■ Set problem
Rewrite everything in the sermon from "Love, Named Twice: A Sermon" down to "Romeo & Juliet?", substituting "appointed reading" for "lectionary text".

■ Document text

Love, Named Twice: A Sermon

This sermon was preached today, March 17, 2019, the feast of St. Patrick, at Christ Church, Alameda, CA. The lectionary text cited is Luke 13:31-35.

How many of you have either read or seen Shakespeare’s Romeo & Juliet?

I would guess that the most famous scene in the entire play is the balcony scene, when Juliet, just having met and fallen instantly in love with Romeo, the son of her family’s mortal enemies, leans out into the night and sighs, “Romeo, Romeo, wherefore art thou Romeo?”

In that single line, a whole universe of emotion is encapsulated: the thrill of new love, deep desire for the beloved, and a sense of resignation that the fruition of this love will face some serious obstacles. And for Juliet and Romeo, most of us know how tragic those obstacles will prove.

Romeo…Romeo. A name said twice, softly. So simple, this repetition, and yet so full of significance. To call out a name just once is utilitarian and authoritative: PHIL! That might be an identification, an invitation, or a command. But to say a name twice is to linger on it, to express attachment, investment, yearning. It is not the pronouncement of a ruler, but the call of a lover.

And so there is Jesus, the consummate Lover of creation, calling out in today’s Gospel: “Jerusalem, Jerusalem!” In these two words, in the name of that beloved and holy and imperfect city, uttered twice, is contained the entire pathos, the entire sweet misery of God.

Jerusalem is the city that embodies God’s chosen people Israel, and yet it is the city that kills God’s chosen prophets. It is the city of promises kept and the city of hope abandoned. And just as Juliet intuits in her bones when she sighs into the darkness for Romeo, so Jesus knows in his bones that his love for this radiant, wretched city is both the fulfillment of his life and the assurance of his death.  “Jerusalem…Jerusalem.” It is the longing of God uttered on the human lips of God.

If we look back through Scripture, God often names twice the ones who are beloved:

“Abraham! Abraham! Now I know that you fear God, since you have not withheld your son”

“Jacob! Jacob! Do not be afraid to go down to Egypt”

“Saul, Saul, why do you persecute me?”

In each of these instances, just as in Jesus’ calling out to Jerusalem, God is offering us, at the same moment, both an assurance and a question. The assurance is that from the foundation of the world, God has loved us, and called us by name. God will never stop calling us name.  The question is this: can you find it in your heart to return that love? Can you return the cry and say “Lord, Lord, here I am?”

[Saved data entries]
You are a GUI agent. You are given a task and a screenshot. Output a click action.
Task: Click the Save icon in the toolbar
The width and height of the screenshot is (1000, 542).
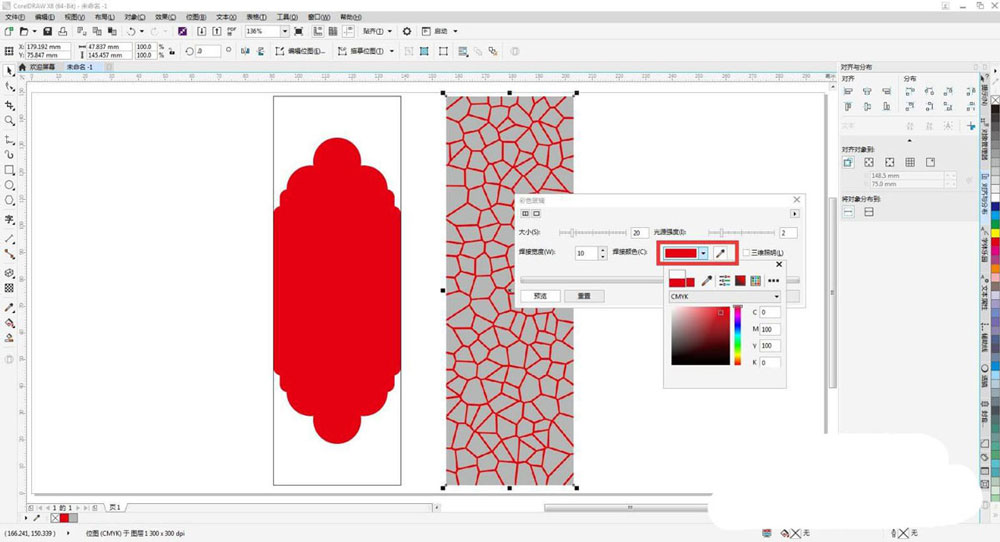[x=47, y=32]
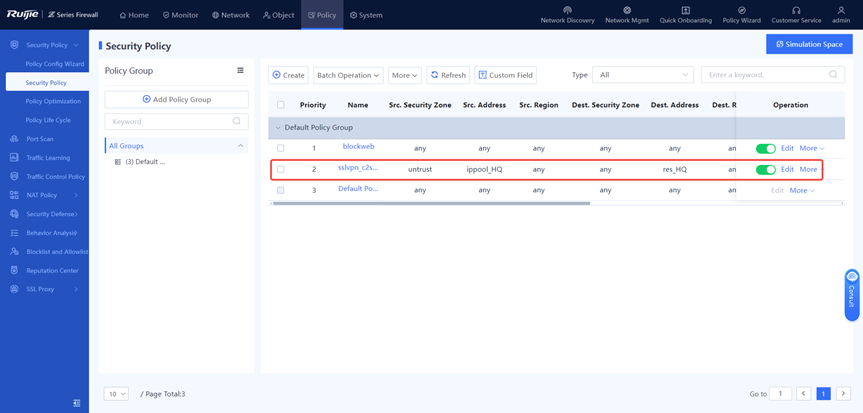
Task: Click the Network Mgmt icon
Action: [627, 10]
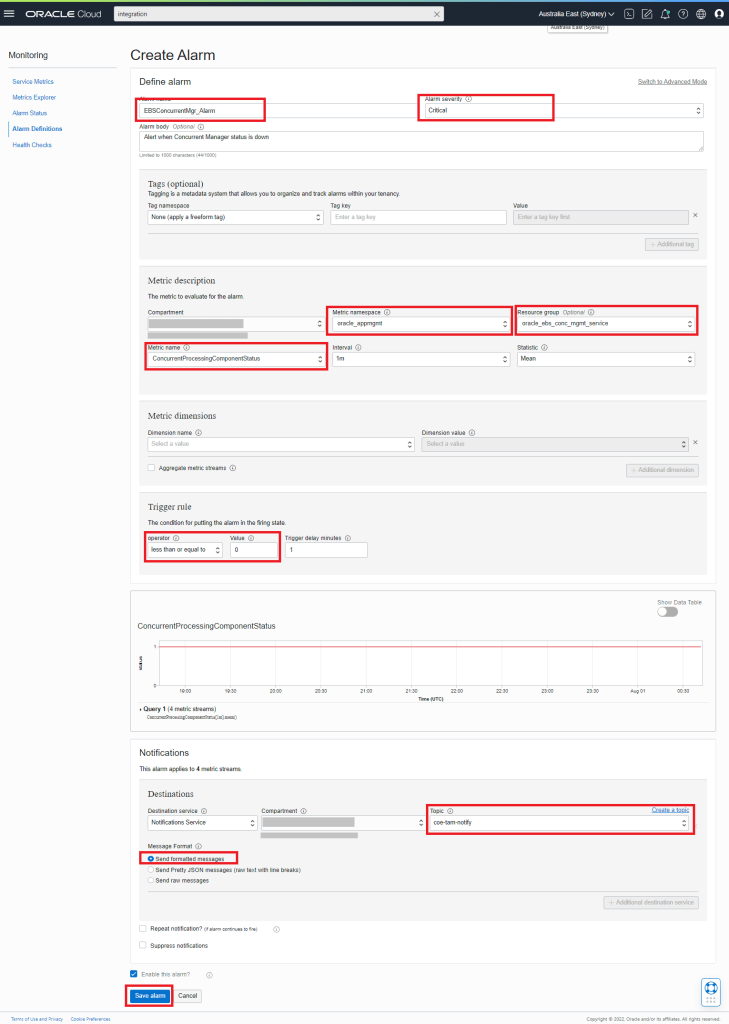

■ Worked answer
Love, Named Twice: A Sermon

This sermon was preached today, March 17, 2019, the feast of St. Patrick, at Christ Church, Alameda, CA. The appointed reading cited is Luke 13:31-35.

How many of you have either read or seen Shakespeare’s Romeo & Juliet?